**Task directions:**
Lay out every line of the records below as a numbered list, skipping any blank lines.
____________________
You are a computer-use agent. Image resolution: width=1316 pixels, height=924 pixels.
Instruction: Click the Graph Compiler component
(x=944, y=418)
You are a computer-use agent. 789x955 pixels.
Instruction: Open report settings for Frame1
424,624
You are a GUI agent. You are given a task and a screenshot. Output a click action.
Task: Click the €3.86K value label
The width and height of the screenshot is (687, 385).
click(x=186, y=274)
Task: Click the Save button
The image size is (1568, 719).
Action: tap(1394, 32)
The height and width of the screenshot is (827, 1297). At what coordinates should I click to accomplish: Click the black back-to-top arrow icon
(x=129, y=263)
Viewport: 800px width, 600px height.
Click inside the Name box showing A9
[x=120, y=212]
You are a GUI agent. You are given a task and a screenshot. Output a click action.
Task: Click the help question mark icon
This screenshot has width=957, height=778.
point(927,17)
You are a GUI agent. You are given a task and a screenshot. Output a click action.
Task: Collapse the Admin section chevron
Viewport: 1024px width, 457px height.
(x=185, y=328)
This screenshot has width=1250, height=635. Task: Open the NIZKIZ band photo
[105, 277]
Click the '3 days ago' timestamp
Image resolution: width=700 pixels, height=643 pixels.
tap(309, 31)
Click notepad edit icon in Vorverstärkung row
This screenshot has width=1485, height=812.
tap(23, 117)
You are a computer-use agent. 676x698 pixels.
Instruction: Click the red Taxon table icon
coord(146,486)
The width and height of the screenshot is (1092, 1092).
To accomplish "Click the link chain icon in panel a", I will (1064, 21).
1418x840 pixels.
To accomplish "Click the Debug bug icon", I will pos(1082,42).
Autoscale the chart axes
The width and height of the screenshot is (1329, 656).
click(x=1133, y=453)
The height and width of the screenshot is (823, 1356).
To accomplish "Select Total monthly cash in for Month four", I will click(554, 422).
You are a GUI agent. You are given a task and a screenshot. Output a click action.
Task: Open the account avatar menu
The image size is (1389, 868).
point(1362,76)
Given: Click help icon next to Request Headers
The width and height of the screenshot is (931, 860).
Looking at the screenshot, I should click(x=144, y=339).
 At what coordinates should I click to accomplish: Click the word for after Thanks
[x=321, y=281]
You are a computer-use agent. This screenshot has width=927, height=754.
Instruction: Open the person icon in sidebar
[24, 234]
____________________
**Task answer:**
1. You are a computer-use agent. Image resolution: width=1316 pixels, height=924 pixels.
2. Instruction: Click the Graph Compiler component
3. (x=944, y=418)
4. You are a computer-use agent. 789x955 pixels.
5. Instruction: Open report settings for Frame1
6. 424,624
7. You are a GUI agent. You are given a task and a screenshot. Output a click action.
8. Task: Click the €3.86K value label
9. The width and height of the screenshot is (687, 385).
10. click(x=186, y=274)
11. Task: Click the Save button
12. The image size is (1568, 719).
13. Action: tap(1394, 32)
14. The height and width of the screenshot is (827, 1297). At what coordinates should I click to accomplish: Click the black back-to-top arrow icon
15. (x=129, y=263)
16. Viewport: 800px width, 600px height.
17. Click inside the Name box showing A9
18. [x=120, y=212]
19. You are a GUI agent. You are given a task and a screenshot. Output a click action.
20. Task: Click the help question mark icon
21. This screenshot has width=957, height=778.
22. point(927,17)
23. You are a GUI agent. You are given a task and a screenshot. Output a click action.
24. Task: Collapse the Admin section chevron
25. Viewport: 1024px width, 457px height.
26. (x=185, y=328)
27. This screenshot has width=1250, height=635. Task: Open the NIZKIZ band photo
28. [105, 277]
29. Click the '3 days ago' timestamp
30. Image resolution: width=700 pixels, height=643 pixels.
31. tap(309, 31)
32. Click notepad edit icon in Vorverstärkung row
33. This screenshot has width=1485, height=812.
34. tap(23, 117)
35. You are a computer-use agent. 676x698 pixels.
36. Instruction: Click the red Taxon table icon
37. coord(146,486)
38. The width and height of the screenshot is (1092, 1092).
39. To accomplish "Click the link chain icon in panel a", I will (1064, 21).
40. 1418x840 pixels.
41. To accomplish "Click the Debug bug icon", I will pos(1082,42).
42. Autoscale the chart axes
43. The width and height of the screenshot is (1329, 656).
44. click(x=1133, y=453)
45. The height and width of the screenshot is (823, 1356).
46. To accomplish "Select Total monthly cash in for Month four", I will click(554, 422).
47. You are a GUI agent. You are given a task and a screenshot. Output a click action.
48. Task: Open the account avatar menu
49. The image size is (1389, 868).
50. point(1362,76)
51. Given: Click help icon next to Request Headers
52. The width and height of the screenshot is (931, 860).
53. Looking at the screenshot, I should click(x=144, y=339).
54.  At what coordinates should I click to accomplish: Click the word for after Thanks
55. [x=321, y=281]
56. You are a computer-use agent. This screenshot has width=927, height=754.
57. Instruction: Open the person icon in sidebar
58. [24, 234]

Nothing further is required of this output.